* _Exercise instructions_
Quote the lines below verbatim, starting with the first line and stopping after the line that contains "Маркетинговая поддержка (685, 2195)".

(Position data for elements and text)
+ + + + +

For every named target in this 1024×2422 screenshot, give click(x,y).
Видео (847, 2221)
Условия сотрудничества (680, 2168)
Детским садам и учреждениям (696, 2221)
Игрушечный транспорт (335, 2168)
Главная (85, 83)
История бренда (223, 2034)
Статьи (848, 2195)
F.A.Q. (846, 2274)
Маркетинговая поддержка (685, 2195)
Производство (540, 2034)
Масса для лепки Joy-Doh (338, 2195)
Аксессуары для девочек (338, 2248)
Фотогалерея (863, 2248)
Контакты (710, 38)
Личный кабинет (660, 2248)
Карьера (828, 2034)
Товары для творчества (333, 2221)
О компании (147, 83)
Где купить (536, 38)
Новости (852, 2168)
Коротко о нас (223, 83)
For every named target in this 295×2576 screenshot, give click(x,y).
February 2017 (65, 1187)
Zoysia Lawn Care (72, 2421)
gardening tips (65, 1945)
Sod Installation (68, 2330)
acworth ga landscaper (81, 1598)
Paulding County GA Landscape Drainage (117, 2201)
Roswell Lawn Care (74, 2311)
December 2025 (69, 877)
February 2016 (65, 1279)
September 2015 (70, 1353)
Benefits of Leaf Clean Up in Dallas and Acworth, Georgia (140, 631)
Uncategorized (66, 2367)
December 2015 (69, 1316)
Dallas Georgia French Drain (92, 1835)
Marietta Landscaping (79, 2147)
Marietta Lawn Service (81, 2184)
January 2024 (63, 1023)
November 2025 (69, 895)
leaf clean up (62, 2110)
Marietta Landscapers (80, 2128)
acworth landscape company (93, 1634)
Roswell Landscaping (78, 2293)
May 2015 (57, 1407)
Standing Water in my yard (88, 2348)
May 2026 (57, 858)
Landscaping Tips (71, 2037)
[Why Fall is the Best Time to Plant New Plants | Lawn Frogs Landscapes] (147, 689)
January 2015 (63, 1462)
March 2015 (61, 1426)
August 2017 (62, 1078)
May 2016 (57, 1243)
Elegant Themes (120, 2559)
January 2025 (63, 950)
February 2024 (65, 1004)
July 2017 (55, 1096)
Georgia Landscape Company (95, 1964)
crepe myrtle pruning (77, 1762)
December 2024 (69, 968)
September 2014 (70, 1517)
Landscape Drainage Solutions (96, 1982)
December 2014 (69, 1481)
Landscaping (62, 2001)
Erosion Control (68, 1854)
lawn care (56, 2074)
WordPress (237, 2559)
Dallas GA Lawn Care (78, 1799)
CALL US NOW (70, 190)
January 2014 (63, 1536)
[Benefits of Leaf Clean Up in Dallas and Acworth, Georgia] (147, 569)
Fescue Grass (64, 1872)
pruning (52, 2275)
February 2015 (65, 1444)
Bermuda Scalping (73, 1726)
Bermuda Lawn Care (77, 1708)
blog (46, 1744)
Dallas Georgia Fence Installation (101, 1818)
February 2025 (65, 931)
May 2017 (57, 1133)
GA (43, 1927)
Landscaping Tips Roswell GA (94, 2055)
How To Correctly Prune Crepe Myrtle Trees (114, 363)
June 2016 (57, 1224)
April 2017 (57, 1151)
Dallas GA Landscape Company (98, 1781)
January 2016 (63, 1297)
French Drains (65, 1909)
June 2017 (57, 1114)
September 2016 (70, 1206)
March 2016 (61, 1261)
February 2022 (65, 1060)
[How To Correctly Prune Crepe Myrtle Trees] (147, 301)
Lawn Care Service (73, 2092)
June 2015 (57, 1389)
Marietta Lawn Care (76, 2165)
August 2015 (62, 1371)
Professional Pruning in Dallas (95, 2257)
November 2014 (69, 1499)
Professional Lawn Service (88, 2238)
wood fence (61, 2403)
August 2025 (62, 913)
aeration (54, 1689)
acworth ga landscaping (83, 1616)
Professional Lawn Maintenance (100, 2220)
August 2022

+ + + + +

* _Written reply_
For every named target in this 1024×2422 screenshot, give click(x,y).
Видео (847, 2221)
Условия сотрудничества (680, 2168)
Детским садам и учреждениям (696, 2221)
Игрушечный транспорт (335, 2168)
Главная (85, 83)
История бренда (223, 2034)
Статьи (848, 2195)
F.A.Q. (846, 2274)
Маркетинговая поддержка (685, 2195)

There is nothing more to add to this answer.